[Buddha-l] angels and buddhism

Kate marshallarts at bigpond.com
Fri May 27 22:55:49 MDT 2005

> As the subject of angels in Buddhism seems to have wandered off into the
> weeds, ...<

You're right, Bernie.  My apologies to all.

Staying on track now, the following might be of interest:

      The period from the end of the 19th century into the early years of
the 20th century was one when numerous landmark discoveries were made during
expeditions and archaeological excavations in Central Asia. The expeditions
of Sven Anders von Hedin and formal excavation surveys by the archaeologist
Sir Marc Aurel Stein uncovered the great significance of the role played by
the oasis towns dotting the skirts of the Taklamakan desert, as cloisters on
the routes linking Europe, India, Tibet and China.
      Kenji, who read the Mahayana scriptures with great earnestness, must
have been keenly interested in the succession of excavation surveys from the
standpoint of what they uncovered about how the scriptures came into
existence and the history of their dissemination. While it is known that the
desert towns of Taklamakan were central to the establishment of Mahayana
Buddhism and its introduction into China, a part of this history had been
lost, buried in the desert. Thus, uncovering the ruins of some of these
former desert oasis towns meant what amounted to the discovery of missing
links that led back to the historical origins of Mahayana Buddhism.

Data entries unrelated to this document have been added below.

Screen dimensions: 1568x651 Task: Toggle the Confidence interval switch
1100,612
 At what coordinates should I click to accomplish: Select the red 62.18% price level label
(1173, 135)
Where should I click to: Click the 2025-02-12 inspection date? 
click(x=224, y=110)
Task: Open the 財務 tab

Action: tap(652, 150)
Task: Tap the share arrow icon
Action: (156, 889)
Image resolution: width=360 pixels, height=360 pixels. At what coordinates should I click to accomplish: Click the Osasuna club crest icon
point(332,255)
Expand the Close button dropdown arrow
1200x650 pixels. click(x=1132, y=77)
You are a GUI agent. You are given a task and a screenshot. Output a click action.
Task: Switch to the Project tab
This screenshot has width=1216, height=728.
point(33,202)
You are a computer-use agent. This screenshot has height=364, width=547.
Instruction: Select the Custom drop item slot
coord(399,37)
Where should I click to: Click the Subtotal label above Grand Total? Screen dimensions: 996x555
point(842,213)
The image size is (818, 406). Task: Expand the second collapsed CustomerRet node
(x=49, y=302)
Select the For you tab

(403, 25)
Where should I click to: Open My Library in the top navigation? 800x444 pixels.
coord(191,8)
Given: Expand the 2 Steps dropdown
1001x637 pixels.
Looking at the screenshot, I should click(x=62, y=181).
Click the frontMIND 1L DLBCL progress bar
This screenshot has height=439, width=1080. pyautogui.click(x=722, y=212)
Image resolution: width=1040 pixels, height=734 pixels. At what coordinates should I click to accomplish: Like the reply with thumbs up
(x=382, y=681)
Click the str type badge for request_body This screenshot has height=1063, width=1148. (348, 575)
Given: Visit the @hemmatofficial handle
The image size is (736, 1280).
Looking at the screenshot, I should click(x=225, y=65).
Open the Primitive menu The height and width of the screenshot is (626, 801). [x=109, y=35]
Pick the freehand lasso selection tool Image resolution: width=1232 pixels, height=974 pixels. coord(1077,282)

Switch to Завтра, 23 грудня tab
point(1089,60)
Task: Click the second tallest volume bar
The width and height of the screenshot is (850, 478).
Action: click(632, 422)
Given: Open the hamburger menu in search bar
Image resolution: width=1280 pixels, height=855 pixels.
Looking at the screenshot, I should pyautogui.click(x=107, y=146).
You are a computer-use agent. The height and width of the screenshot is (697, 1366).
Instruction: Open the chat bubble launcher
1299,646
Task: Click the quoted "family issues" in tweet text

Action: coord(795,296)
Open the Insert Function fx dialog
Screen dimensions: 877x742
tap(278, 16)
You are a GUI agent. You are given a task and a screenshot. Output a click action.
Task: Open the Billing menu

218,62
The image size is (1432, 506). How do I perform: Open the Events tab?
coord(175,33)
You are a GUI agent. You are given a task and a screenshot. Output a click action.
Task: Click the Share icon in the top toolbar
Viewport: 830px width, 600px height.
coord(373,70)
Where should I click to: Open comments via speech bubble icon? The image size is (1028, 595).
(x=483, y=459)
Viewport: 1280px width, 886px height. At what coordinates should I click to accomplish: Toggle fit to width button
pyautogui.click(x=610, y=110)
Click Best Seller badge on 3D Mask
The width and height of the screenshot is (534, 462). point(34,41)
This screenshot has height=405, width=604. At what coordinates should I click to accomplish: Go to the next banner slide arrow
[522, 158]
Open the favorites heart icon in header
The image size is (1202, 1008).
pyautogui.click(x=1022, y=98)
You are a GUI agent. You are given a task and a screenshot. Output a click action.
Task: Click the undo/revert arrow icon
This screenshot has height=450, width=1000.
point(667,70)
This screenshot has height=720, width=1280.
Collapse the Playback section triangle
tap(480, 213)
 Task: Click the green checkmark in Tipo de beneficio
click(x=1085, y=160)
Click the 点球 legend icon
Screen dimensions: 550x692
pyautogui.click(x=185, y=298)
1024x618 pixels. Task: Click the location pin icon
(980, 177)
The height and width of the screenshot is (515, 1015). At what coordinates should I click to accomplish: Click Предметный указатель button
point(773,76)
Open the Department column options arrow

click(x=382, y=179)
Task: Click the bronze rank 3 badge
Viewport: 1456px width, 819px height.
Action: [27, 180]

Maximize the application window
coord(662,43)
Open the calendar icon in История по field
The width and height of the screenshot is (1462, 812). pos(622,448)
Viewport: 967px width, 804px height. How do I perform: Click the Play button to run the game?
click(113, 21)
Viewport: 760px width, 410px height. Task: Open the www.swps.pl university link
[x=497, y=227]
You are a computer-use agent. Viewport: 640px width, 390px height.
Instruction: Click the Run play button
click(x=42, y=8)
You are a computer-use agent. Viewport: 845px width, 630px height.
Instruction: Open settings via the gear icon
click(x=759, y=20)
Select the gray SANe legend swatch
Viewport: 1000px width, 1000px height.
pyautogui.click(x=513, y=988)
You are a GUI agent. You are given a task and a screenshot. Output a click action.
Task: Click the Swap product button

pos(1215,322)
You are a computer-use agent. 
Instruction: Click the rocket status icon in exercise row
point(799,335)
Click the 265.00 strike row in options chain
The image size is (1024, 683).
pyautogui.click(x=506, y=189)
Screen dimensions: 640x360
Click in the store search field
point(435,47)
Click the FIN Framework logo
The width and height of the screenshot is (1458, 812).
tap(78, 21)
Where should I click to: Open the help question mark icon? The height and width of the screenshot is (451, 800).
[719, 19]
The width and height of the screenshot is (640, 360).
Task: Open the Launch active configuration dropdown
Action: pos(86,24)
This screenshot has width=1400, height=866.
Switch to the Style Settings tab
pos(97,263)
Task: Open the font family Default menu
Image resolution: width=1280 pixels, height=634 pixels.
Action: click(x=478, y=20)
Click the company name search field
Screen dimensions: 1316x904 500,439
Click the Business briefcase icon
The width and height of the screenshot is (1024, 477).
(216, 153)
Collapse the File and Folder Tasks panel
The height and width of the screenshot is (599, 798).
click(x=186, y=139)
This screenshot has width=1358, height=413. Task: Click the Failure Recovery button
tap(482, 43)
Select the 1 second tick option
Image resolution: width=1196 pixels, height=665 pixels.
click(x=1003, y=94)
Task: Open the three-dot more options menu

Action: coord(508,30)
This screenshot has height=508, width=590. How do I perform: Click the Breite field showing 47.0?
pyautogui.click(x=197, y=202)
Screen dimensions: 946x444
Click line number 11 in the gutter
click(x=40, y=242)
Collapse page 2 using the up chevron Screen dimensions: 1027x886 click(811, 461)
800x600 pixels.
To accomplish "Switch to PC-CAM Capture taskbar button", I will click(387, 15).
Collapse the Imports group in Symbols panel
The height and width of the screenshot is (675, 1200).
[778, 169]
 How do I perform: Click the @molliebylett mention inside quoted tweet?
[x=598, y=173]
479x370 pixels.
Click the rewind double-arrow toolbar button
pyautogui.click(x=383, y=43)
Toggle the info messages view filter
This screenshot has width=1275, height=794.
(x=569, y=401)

Among
the discoveries, one that made a particularly strong impression on Kenji was
Stein's excavation in Miran of a fresco of winged angels.

The above article is rather vague on the relationship of the fresco of 
angels and buddhism (though it seems to be saying that there is a link) and 
deals mainly with a book written by the author Kenji.  Unfortunately I 
haven't been able to find out more about this fresco.